Leaders of the 10-member Association of South East Asian Nations (ASEAN), including military-ruled Myanmar and communist Vietnam, agreed an Eminent Persons Group including former regional leaders should decide the final shape of a charter.
The declaration they signed made no mention of human rights or democracy, but there are moves within ASEAN to write these into a document which could be signed in 2007.
"We have not touched on anything just now, except to have an administrative meeting," former Malaysian deputy premier Musa Hitam, the Eminent Persons Group's chairman, told reporters in Kuala Lumpur. "We identified our work programme, that's all."
A charter could also create provisions for suspension or even exclusion of member states which breached the constitution.

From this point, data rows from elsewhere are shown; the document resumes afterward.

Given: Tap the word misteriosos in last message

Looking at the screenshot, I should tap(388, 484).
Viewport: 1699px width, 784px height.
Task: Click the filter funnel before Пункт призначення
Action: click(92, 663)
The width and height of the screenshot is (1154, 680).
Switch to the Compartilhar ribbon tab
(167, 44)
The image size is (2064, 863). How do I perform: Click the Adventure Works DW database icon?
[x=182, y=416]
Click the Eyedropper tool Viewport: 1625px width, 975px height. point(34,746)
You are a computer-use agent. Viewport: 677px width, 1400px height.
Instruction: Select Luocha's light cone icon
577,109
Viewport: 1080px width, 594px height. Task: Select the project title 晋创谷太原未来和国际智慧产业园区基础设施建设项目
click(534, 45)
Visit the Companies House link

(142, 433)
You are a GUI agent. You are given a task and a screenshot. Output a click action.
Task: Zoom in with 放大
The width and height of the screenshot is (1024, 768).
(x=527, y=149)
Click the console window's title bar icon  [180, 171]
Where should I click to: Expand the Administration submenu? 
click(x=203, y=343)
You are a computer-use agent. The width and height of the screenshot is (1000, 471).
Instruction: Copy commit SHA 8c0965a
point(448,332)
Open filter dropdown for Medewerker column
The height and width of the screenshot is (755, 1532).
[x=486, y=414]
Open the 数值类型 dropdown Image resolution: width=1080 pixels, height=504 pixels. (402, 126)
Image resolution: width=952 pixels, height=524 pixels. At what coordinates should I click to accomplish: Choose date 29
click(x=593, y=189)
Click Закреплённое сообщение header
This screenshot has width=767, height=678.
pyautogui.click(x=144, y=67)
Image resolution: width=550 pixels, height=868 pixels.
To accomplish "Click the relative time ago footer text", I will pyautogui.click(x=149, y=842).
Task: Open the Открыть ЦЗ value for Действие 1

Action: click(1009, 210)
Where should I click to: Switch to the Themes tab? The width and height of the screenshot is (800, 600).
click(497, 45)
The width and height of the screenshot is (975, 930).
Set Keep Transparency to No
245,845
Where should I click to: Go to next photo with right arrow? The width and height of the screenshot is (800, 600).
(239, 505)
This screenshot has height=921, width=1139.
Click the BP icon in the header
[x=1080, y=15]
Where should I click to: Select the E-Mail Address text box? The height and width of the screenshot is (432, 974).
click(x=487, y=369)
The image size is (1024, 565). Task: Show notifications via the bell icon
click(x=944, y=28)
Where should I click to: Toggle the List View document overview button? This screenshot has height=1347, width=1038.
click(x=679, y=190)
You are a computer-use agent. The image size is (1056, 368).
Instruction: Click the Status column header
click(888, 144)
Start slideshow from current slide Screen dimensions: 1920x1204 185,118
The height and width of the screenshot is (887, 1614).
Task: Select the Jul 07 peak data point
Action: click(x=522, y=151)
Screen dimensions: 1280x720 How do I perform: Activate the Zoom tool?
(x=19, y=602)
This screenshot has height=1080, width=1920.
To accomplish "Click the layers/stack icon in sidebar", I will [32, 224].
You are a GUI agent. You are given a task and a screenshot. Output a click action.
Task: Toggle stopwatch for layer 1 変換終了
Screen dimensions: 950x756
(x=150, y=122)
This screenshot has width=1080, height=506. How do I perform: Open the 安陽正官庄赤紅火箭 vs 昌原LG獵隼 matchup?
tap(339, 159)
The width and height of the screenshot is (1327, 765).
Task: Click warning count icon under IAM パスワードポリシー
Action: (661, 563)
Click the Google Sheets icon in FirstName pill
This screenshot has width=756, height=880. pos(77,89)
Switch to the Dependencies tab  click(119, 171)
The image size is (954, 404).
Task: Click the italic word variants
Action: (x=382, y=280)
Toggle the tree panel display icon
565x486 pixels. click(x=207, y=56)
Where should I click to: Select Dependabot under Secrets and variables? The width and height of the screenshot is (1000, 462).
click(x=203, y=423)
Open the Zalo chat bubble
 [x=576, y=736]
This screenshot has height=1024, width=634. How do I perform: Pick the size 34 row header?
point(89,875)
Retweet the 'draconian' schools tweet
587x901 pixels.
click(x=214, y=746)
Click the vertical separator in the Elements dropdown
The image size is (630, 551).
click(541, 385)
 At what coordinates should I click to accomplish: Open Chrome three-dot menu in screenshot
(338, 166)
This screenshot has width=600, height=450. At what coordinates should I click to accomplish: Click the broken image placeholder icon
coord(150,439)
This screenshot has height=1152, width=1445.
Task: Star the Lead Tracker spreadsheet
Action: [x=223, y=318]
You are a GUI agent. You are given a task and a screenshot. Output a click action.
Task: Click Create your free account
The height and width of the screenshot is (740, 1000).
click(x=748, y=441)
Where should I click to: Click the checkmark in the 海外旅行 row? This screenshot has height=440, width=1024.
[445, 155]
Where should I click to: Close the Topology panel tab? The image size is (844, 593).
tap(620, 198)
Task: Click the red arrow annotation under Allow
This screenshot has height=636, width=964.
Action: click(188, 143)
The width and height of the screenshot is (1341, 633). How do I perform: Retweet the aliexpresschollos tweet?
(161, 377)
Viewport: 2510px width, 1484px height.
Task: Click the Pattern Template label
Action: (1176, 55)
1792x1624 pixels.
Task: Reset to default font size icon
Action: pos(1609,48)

The lack of such a mechanism is often raised in public debate on how ASEAN should deal with its most awkward member, Myanmar.
Myanmar has caused unease within the grouping since it joined in 1997. The United States calls Myanmar an "outpost of tyranny" and both Washington and the European Union have imposed sanctions on the former Burma.
In 2003, Myanmar announced a "roadmap to democracy," a move some ASEAN diplomats felt vindicated the group's policy of constructive engagement.
But critics say the roadmap is a sham and point to the continued detention of opposition leader Aung San Suu Kyi, whose National League for Democracy won a landslide election victory in 1990, only to be denied power by the army.
"FIRST STEP"
"It's going to be important because it's a first step toward a creation of the charter," Indonesian spokesman Dino Patti Djalal told reporters. "Obviously what is needed is the hard work that will be done by the eminent persons," he said."These are the people who will draft the charter with the hope that it will be finalised. That, we hope, will be something that will strengthen ASEAN as one community, one vision and one identity."
Malaysian political scientist P. Ramasamy said ASEAN as a whole needed to do more on democracy. "There is only a difference in degree between Myanmar and other ASEAN countries in terms of the system," he said in the run-up to this week's ASEAN talks.
"Myanmar is the worst-case scenario, military junta. But in Malaysia, Indonesia and others, the mere presence of elections does not qualify these countries to be democratic in content."
A separate summit of ASEAN non-government groups said the charter should embody "universal values" of regional religions and cultures and ASEAN should set up a human rights commission.
It also called on ASEAN to strengthen its grouping of lawmakers, the ASEAN Parliamentary Caucus, and transform it eventually into a regional parliament.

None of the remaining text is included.